*** Given entries Section Begins ***

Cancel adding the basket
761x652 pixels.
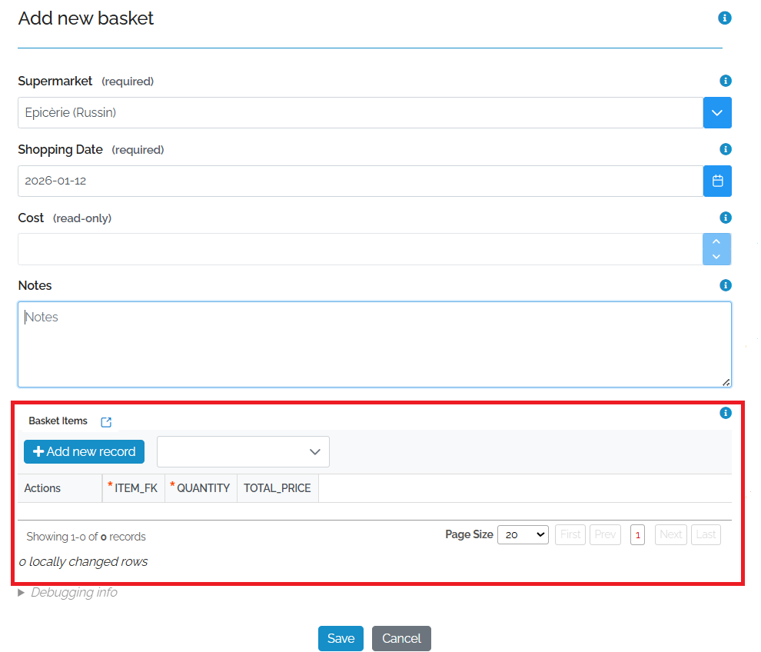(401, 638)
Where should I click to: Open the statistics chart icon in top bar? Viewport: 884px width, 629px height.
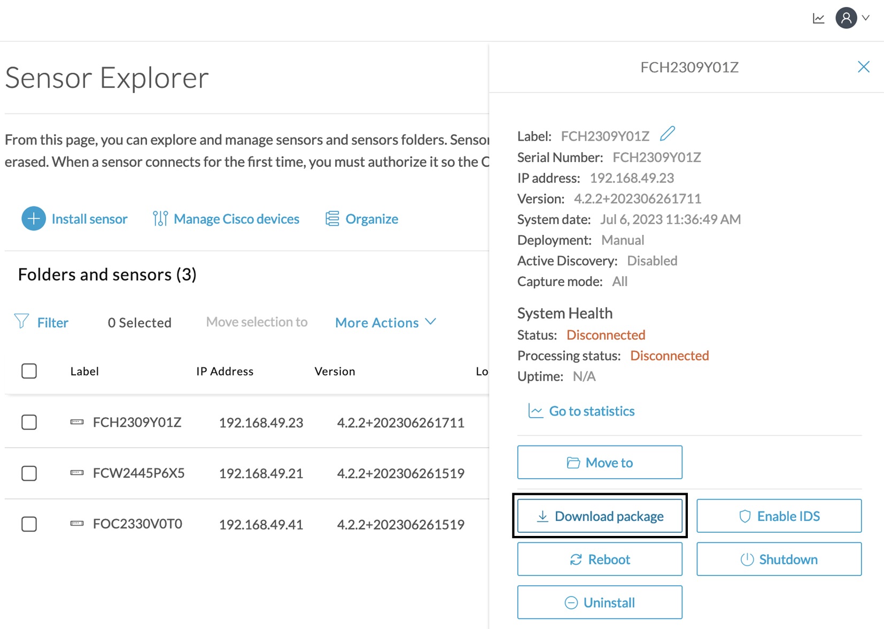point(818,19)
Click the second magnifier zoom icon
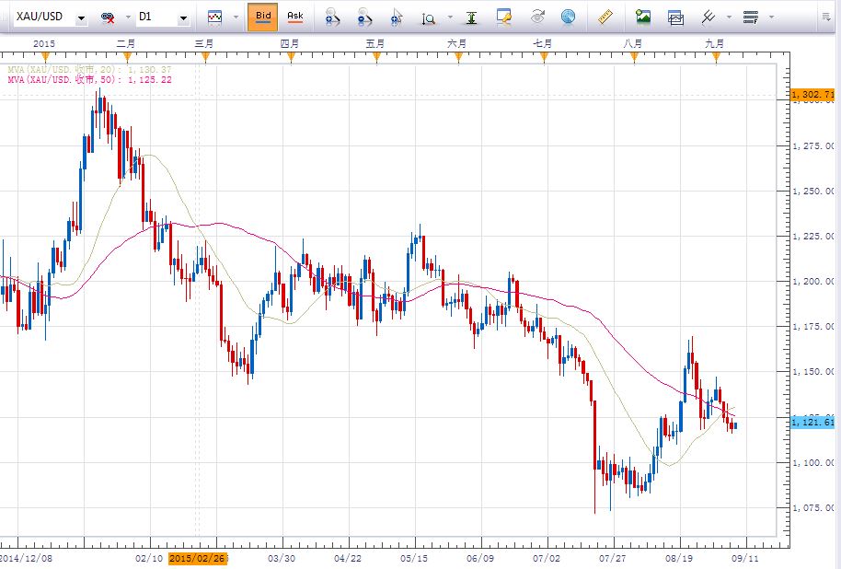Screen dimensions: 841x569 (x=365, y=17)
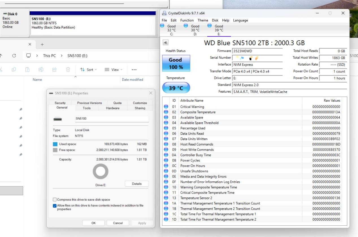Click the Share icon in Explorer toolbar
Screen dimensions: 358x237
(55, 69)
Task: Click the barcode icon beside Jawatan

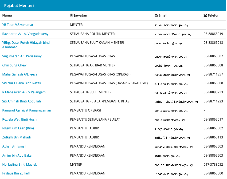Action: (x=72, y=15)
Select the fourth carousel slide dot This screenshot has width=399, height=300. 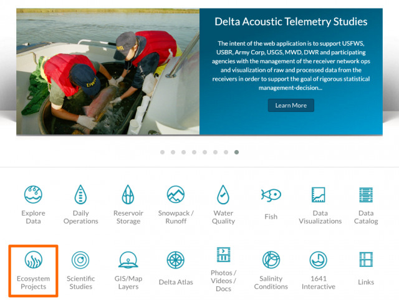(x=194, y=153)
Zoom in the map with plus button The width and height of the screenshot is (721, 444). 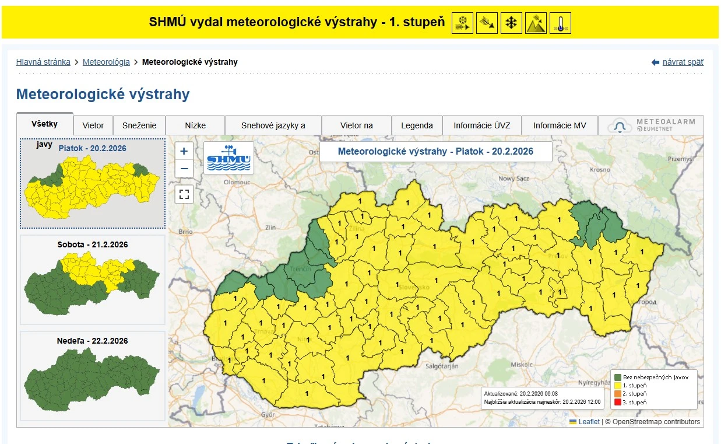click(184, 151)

*** Given entries Section Ends ***
*** Given entries Section Begins ***

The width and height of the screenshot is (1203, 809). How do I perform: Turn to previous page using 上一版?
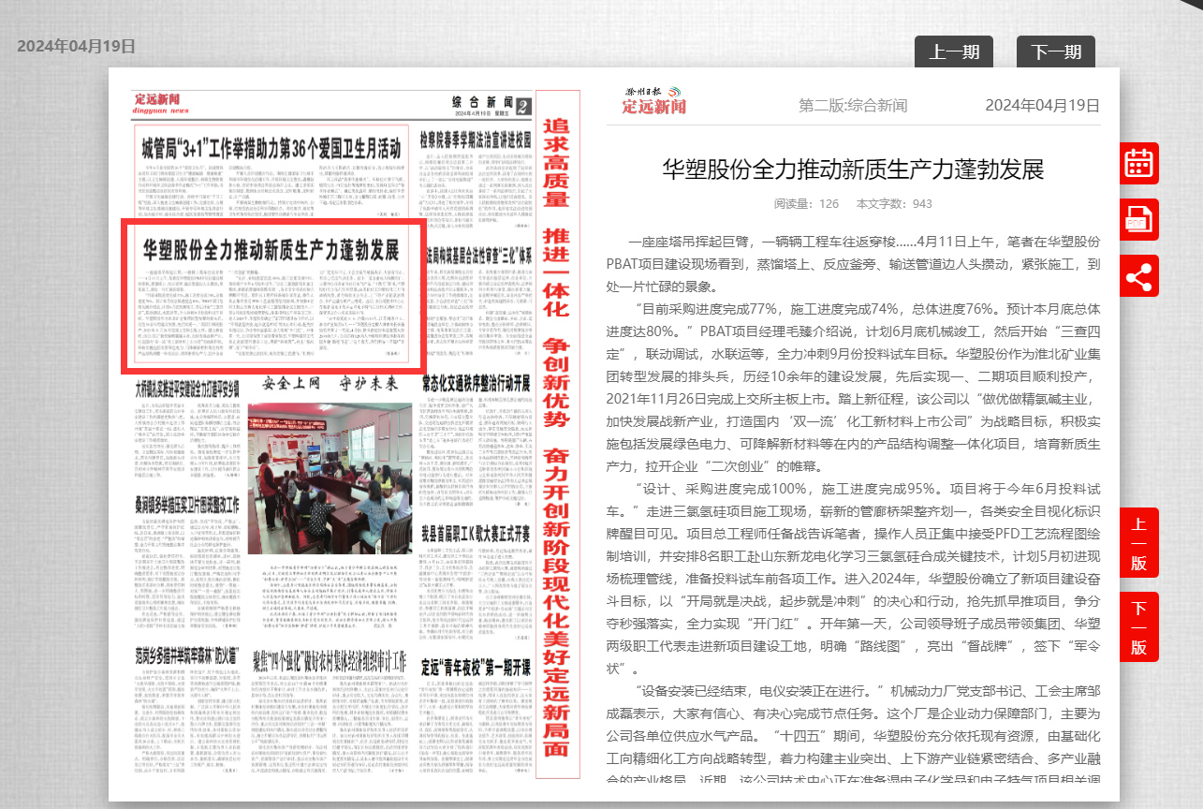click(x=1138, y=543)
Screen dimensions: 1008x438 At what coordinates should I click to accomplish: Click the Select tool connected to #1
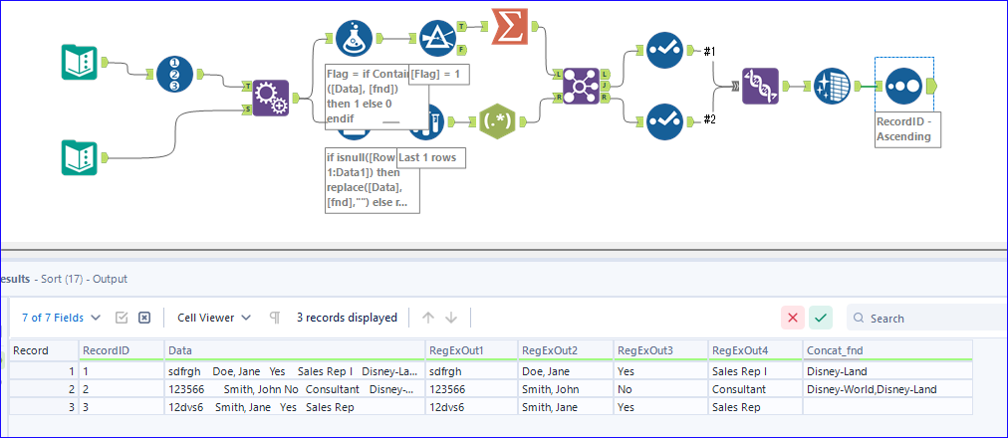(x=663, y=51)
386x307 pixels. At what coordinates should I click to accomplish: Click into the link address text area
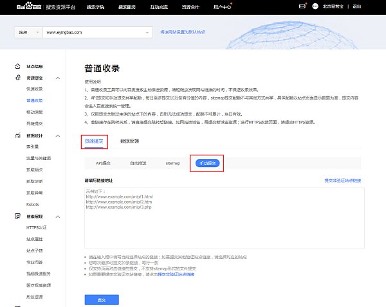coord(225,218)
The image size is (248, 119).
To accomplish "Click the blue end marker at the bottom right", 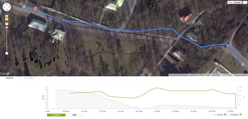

*** Given entries Section Ends ***

■ Action item:
Nothing but the lines from the one with "386x307 pixels. At" to the one with "the blue end" above, both included, should be transcribed, exactly and without pictures.

■ Your response:
386x307 pixels. At what coordinates should I click to accomplish: Click into the link address text area
coord(225,218)
The image size is (248, 119).
To accomplish "Click the blue end marker at the bottom right", 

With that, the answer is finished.